ПИСЬМЕННОЕ ЗАДАНИЕ 1
Ответьте на вопросы по тексту о постановках «Воскресения».
(а) В чём обвиняли друг друга артисты Ге и Арбенин?
(б) С кем состоялась поездка на первое представление «Auferstehung» в Deutsches Theater в Берлине?
(в) Что раздаётся в последней картине перед выходом на сцену крестного хода?

Переделки «Воскресения» на русский язык я на сцене не видел, хотя по поводу такой переделки, сделанной артистом Ге, я и был вызван в суд для дачи показаний по делу между ним и артистом Арбениным. Они обвиняли друг друга в плагиате, и так как я присутствовал при чтении переделки Ге у М. Г. Савиной, то предполагалось, что я могу дать важные разъяснения по вопросу о том, кто у кого заимствовал сценарий и конструкцию драмы. Публика же, мелкая пресса и стороны, по-видимому, интересовались тем, что показание будет давать свидетель, который расскажет кое-что и о происхождении «Воскресения». Но я этого «кое-что», к общему разочарованию, не рассказал. Я не хотел делать моих отношений к Льву Николаевичу предметом импровизации со стороны авторов судебных отчетов в поспешных, отзывающихся на злобу дня, трудах, в которых иногда трудно отличить, где кончается Wahrheit[5] и где начинается Dichtung[6]. Воспоминание о происхождении повести Толстого, властно всколыхнувшей многие сердца и многих удержавшей — как мне достоверно известно — на самом краю покатой плоскости эгоистической потачки своим чувственным вожделениям, — было мне слишком дорого, чтобы делиться им с безжалостно-жадною на ощущения толпою, наполняющею судебные залы по сенсационным процессам.

Я присутствовал на первом представлении «Auferstehung» в Deutsches Theater[7] в Берлине, куда мы отправились с покойным профессором А. И. Чупровым. Превосходная постановка, этнографическая и бытовая верность костюмов и вдумчивое отношение артистов к своим ролям произвели на нас самое приятное впечатление. Переделка была не из особенно удачных, но главнейшие внешние события, влияющие на психику Нехлюдова, были представлены выпукло и согласно с замыслом автора. За исключением двух маленьких погрешностей (Катюша зажигает папироску в тюрьме у лампадки; с пришедшими поздравить в светлый праздник крестьянами Нехлюдов не христосуется, а подает им руку), все было изображено совершенно верно. Некрасивая и немного толстая актриса изображала Катюшу с большим чувством и реальностью, а сцена совещания присяжных была поставлена просто превосходно. Хотя совещание происходило, очевидно, в нашей городской думе (ибо из окна виднелся купол католической церкви на Невском), а присяжные говорили по-немецки, но жизненность исполнения заставляла забывать все это и думать, что находишься среди наших русских присяжных. Но особенно поразительна по производимому впечатлению была последняя картина, поставленная несколько мелодраматически и представляющая угрюмый и холодный сибирский пейзаж, виднеющийся со двора отдаленного сибирского острога. Когда Нехлюдов привозит от губернатора извещение, что Катюша помилована, и она заявляет ему, что останется, чтобы быть женою Симонсона, он заключает ее в объятия, и оба плачут под влиянием сильного душевного движения. В это время раздается благовест пасхальной заутрени, и на сцену выходит крестный ход. Арестанты выбегают из низеньких домов, все — и стража, и конвойные офицеры, и острожники, и Нехлюдов с Катюшей становятся на колени и склоняют головы пред священником в облачении. Он высоко подымает крест с распятием, — далекая снежная пустыня внезапно озаряется светом, и по небу разливается яркое северное сияние.

ИСХОДНЫЕ ДАННЫЕ
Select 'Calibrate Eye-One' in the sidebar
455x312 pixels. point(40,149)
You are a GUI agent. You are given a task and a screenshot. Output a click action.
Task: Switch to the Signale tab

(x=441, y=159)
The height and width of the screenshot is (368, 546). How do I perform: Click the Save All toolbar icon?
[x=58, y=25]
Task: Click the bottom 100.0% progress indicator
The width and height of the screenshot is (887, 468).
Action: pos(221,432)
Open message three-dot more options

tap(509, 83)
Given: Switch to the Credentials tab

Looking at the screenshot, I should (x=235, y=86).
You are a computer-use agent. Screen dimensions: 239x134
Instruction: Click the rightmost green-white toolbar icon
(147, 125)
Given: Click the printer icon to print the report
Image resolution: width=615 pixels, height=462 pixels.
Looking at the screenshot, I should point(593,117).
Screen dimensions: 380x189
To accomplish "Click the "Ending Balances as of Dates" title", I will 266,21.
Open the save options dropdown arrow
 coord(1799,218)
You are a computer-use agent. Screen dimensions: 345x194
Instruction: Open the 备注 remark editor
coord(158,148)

ПИСЬМЕННОЕ ЗАДАНИЕ 2
Перепишите в виде нумерованного списка все строки записей, начиная со строки, содержащей «Screen dimensions: 380x189», и до конца записей включительно. Пустые строки пропустите.

ПОЛНОЕ РЕШЕНИЕ 1
(а) В плагиате.
(б) С покойным профессором А. И. Чупровым.
(в) Благовест пасхальной заутрени.

ПОЛНОЕ РЕШЕНИЕ 2
1. Screen dimensions: 380x189
2. To accomplish "Click the "Ending Balances as of Dates" title", I will 266,21.
3. Open the save options dropdown arrow
4.  coord(1799,218)
5. You are a computer-use agent. Screen dimensions: 345x194
6. Instruction: Open the 备注 remark editor
7. coord(158,148)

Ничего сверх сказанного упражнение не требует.